## TEXT

□ □ □ □

Jerry Lee has an imaginary girlfriend named Marge, and he covers the walls of their motel with drawings of her, a buxom pinup with a 1940s hairstyle. Jerry Lee is in awe that his brother had actually been in love, and, more importantly, that a girl had loved him back. He, Jerry Lee, has never had that. His eyes fill with tears as he talks to Frank about it, the wreckage of his face displaying a whirlwind of loneliness. Dorff's performance is magnificent, and is entirely lacking in big histrionic gestures or cathartic breakdowns or temper tantrums. His eyes look pained and gentle as he tries to comprehend what the hell this life has handed him. And Hirsch, as Frank, is a beautiful listener, a resourceful support system, and also damaged beyond repair himself.
The supporting cast is all great, especially Kris Kristofferson as a used-car salesman and stand-in father figure for Frank. He gives advice that is actually sound (unlike most of the other folks in the film), telling Frank, "Don't make decisions thinking you're a low-life. Make decisions thinking you're a great man. Or at least a good man." The fact that Frank does not realize he is already a good man is one of the tragedies in the film.
Motels are up there with the Automat, the drive-in, jukeboxes, and cars with tailfins, as emblematic of certain aspects of American culture. These things are familiar even if their heyday predates us. "The Motel Life" does not shy away from the seedy aspects of its world, but it also understands the dark glamor there (especially in a show-stopper of a scene through a casino). We have all been in such places, even if it is only through the movies, or through our books. We know those red leather booths, those cigarette machines, the neon, the geometric tile floors, the crappy art on the walls. It's already in us, it's a part of us.
With super strong performances and a mood so melancholy-thick that you ache to comfort these men, "The Motel Life" is still a beautifully warm film with a very kind heart. It does not push the characters or manipulate them. It does not worry too much about its plot. The film is wise enough to just stand back and let its characters be. What a refreshing change. What a beautiful and sad film.

□ □ □ □

## DATA EXCERPT
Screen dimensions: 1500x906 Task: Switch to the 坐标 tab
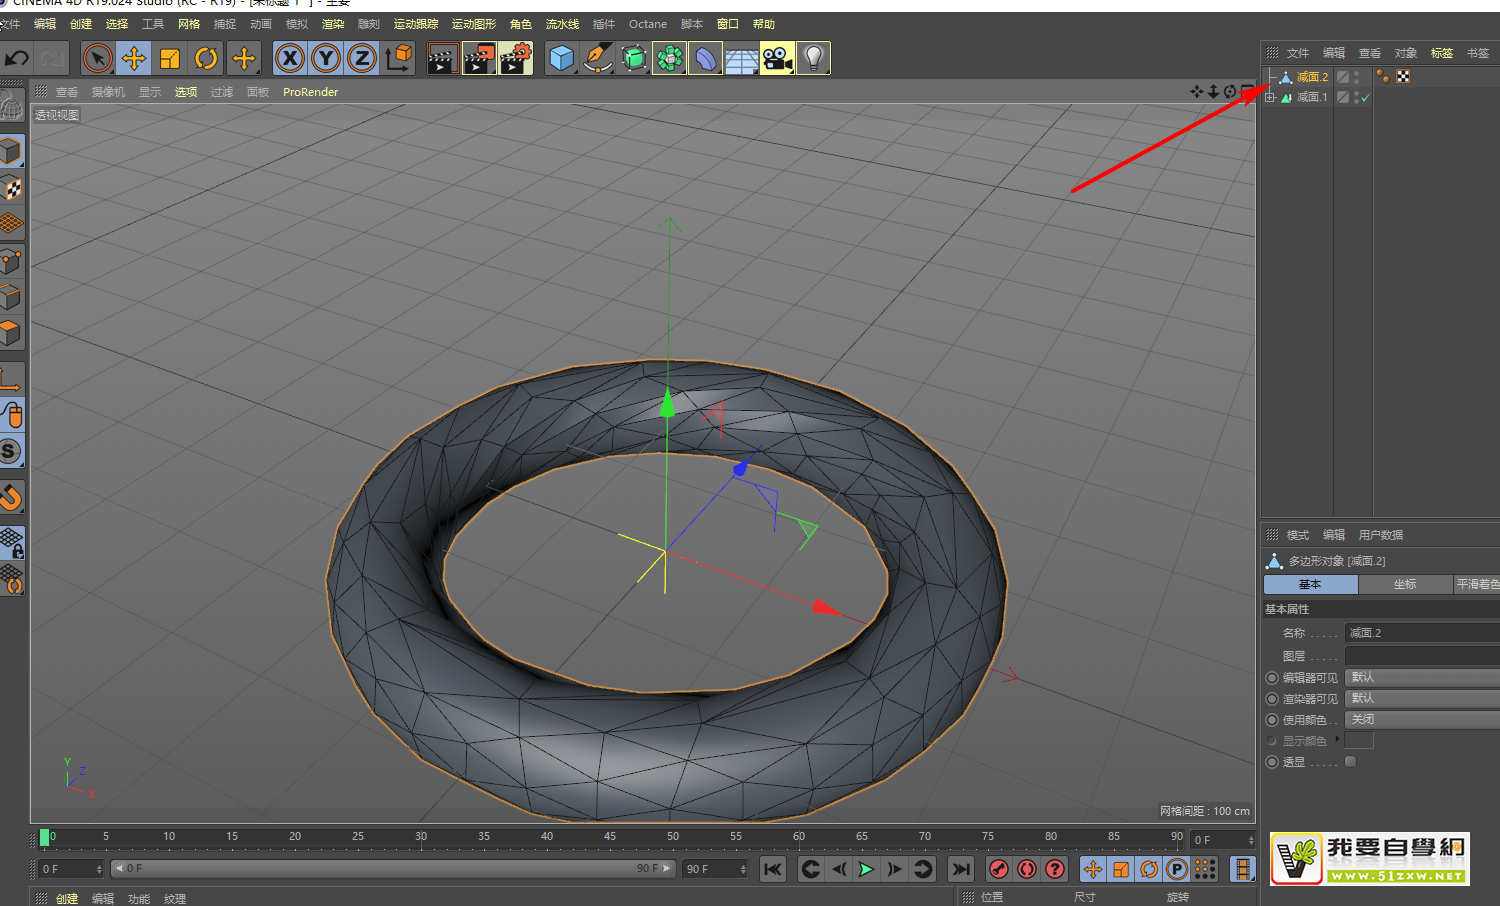pyautogui.click(x=1404, y=585)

□ □ □ □

## WHAT YOU SHOULD DO
List the things the review of "The Motel Life" says we know from such places, starting with "those red leather booths." The data can be set aside; nothing here depends on it.

## WRITTEN ANSWER
- Red leather booths
- Cigarette machines
- The neon
- Geometric tile floors
- Crappy art on the walls